▸ Requirement
Give the number of lines in the material below that include "icon", and write nothing else.

▸ Material for the task
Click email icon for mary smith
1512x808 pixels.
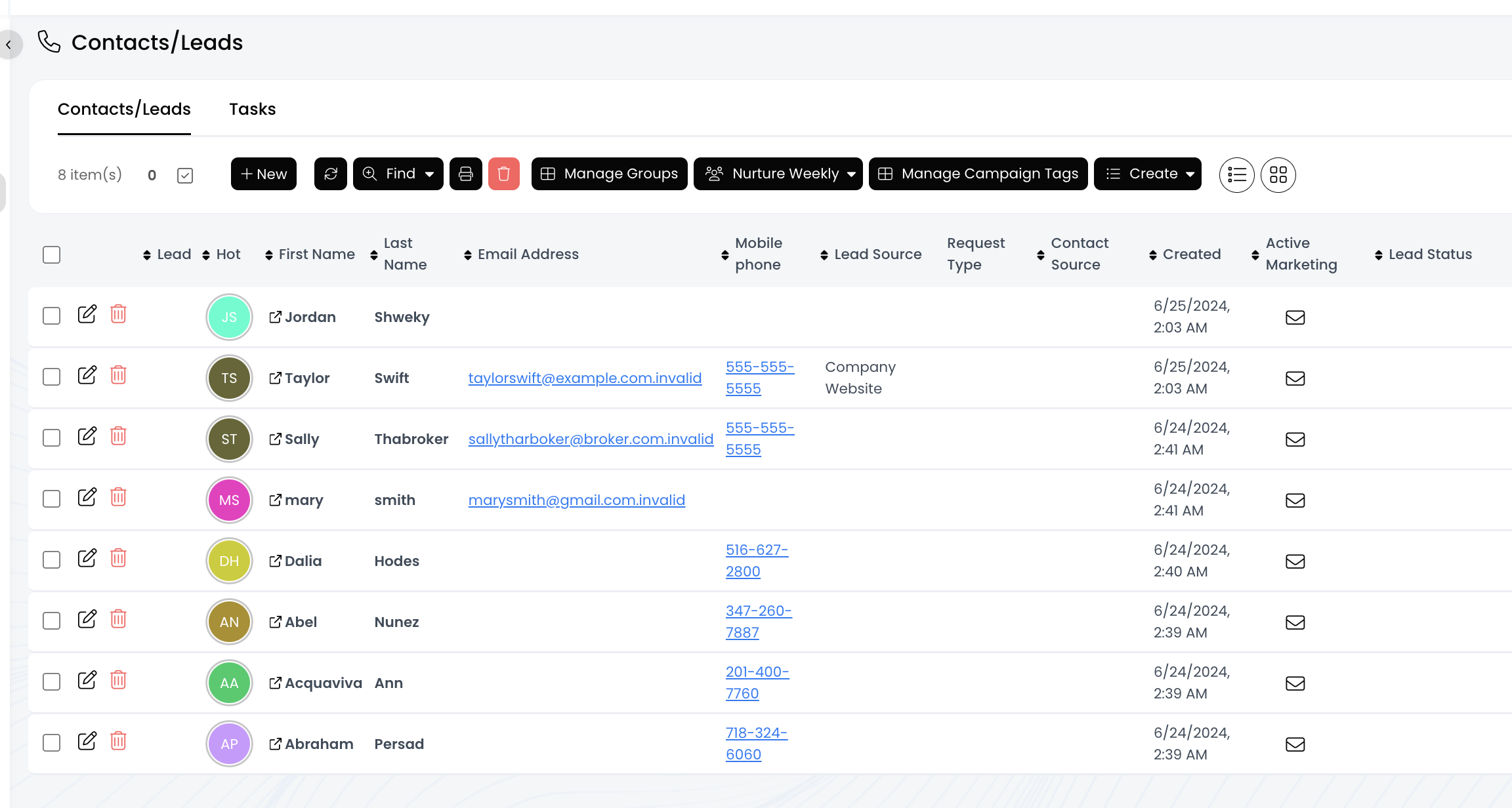[1295, 500]
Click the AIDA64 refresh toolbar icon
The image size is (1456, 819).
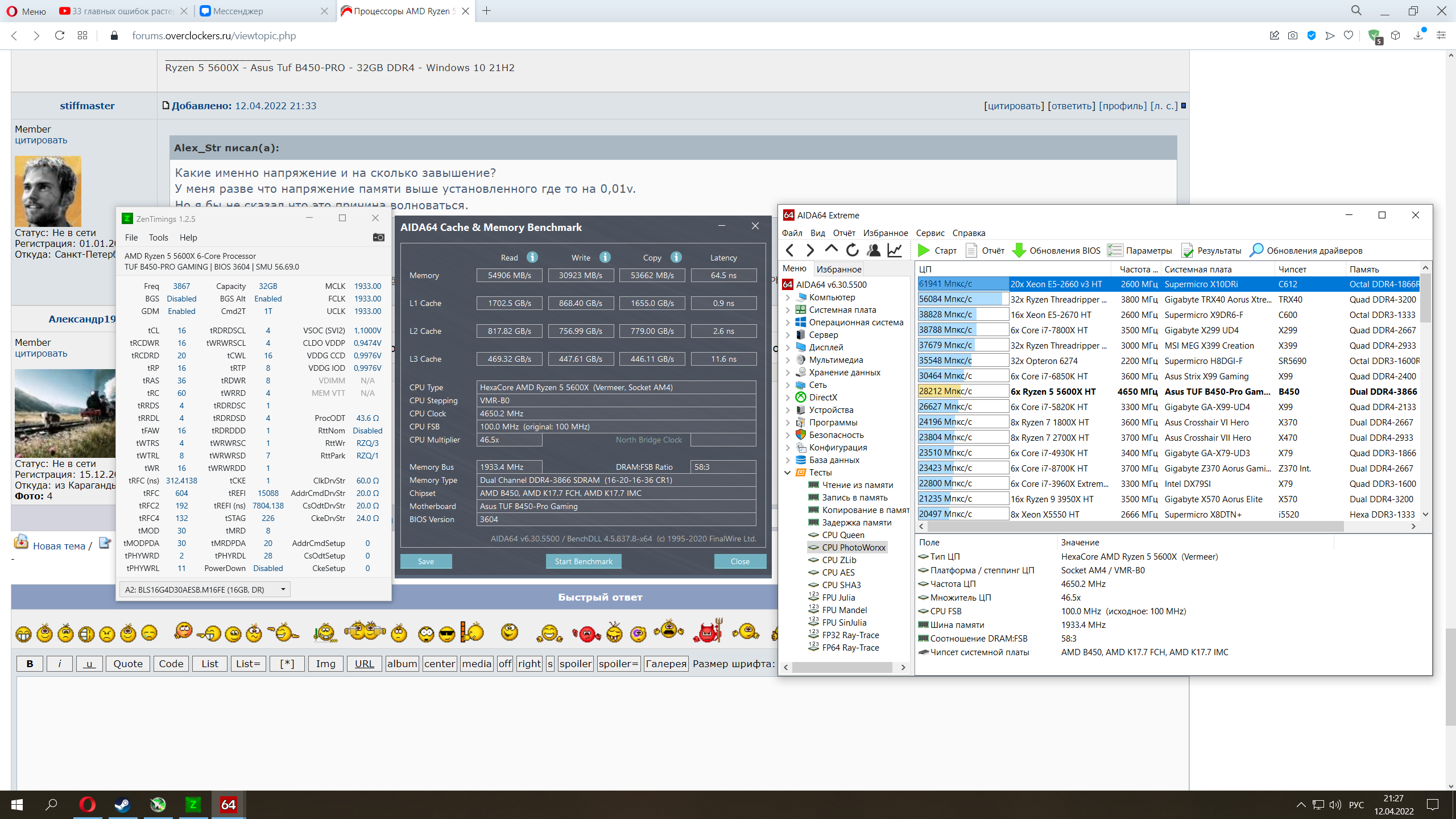tap(852, 250)
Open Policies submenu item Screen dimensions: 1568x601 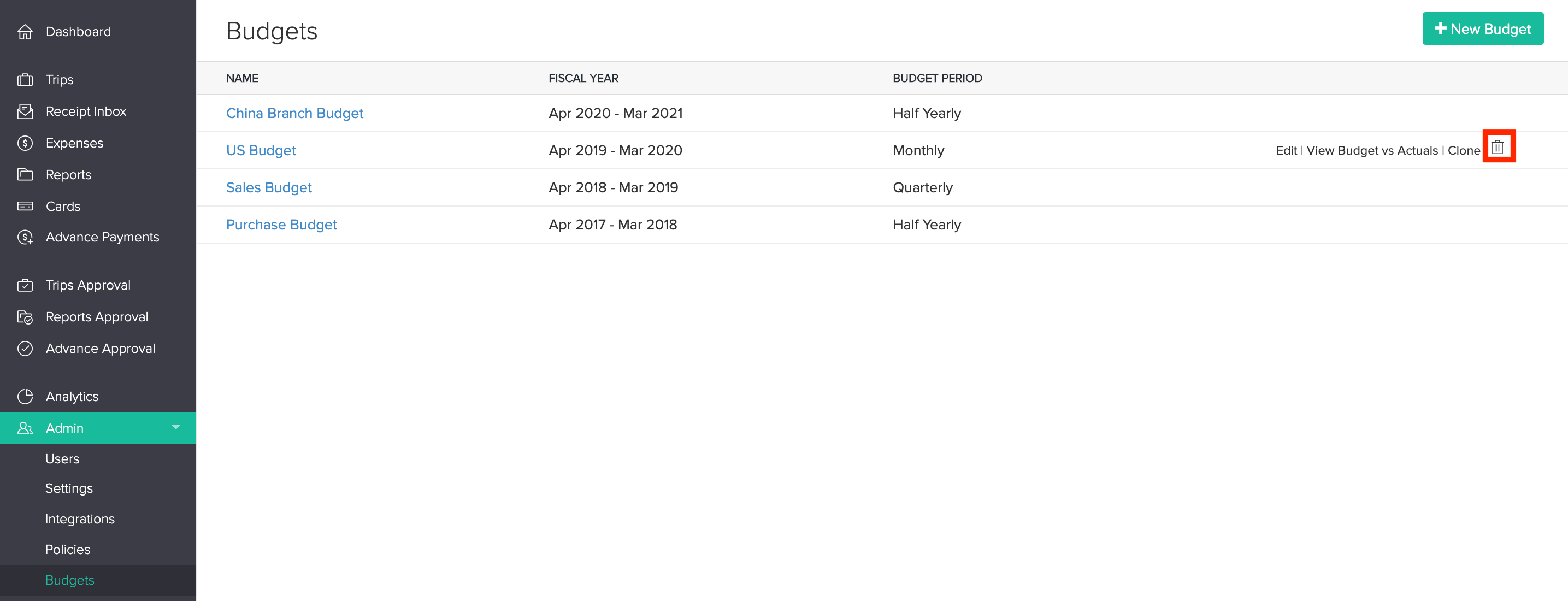pos(68,549)

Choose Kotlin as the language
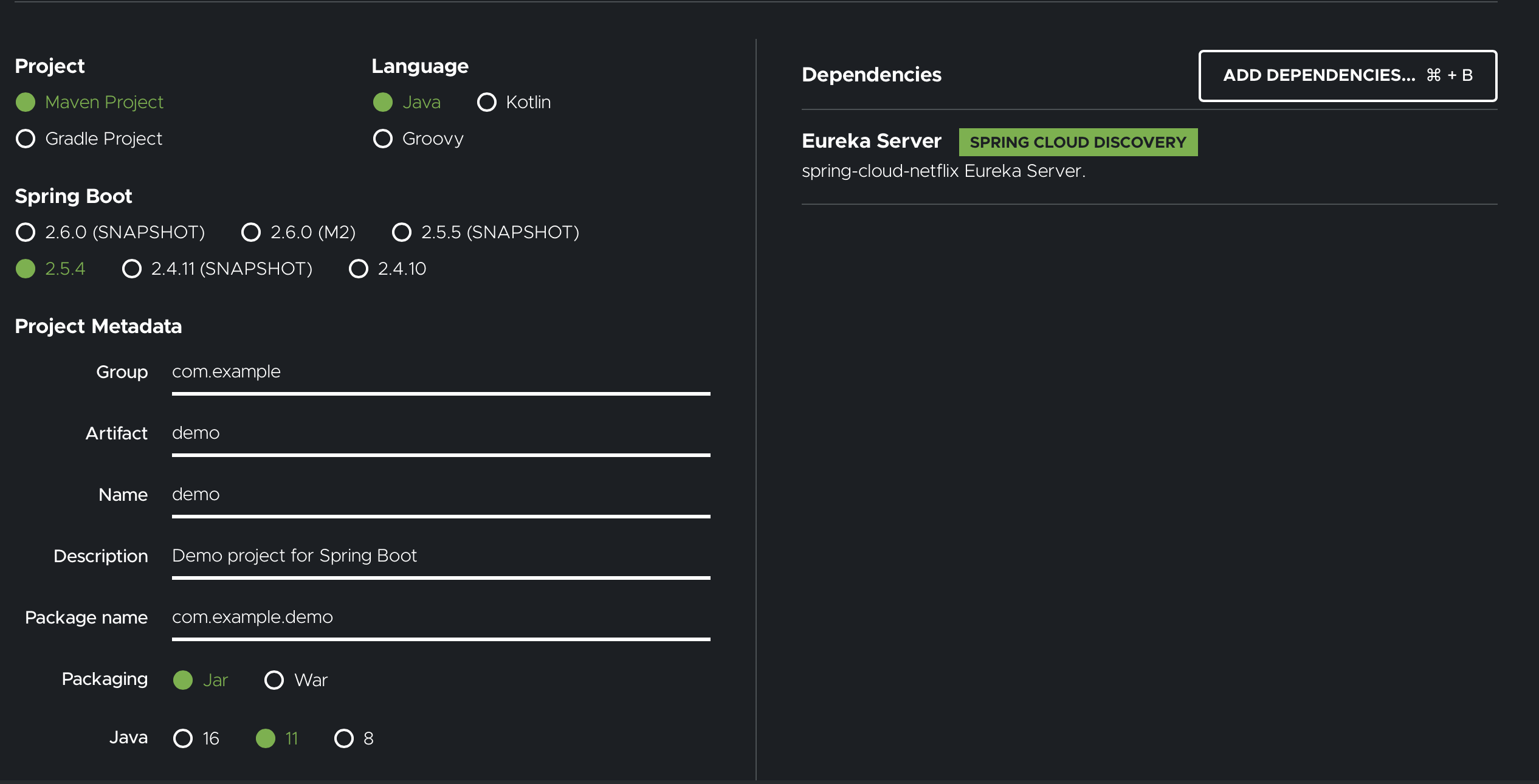pyautogui.click(x=487, y=102)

▸ Answer below
2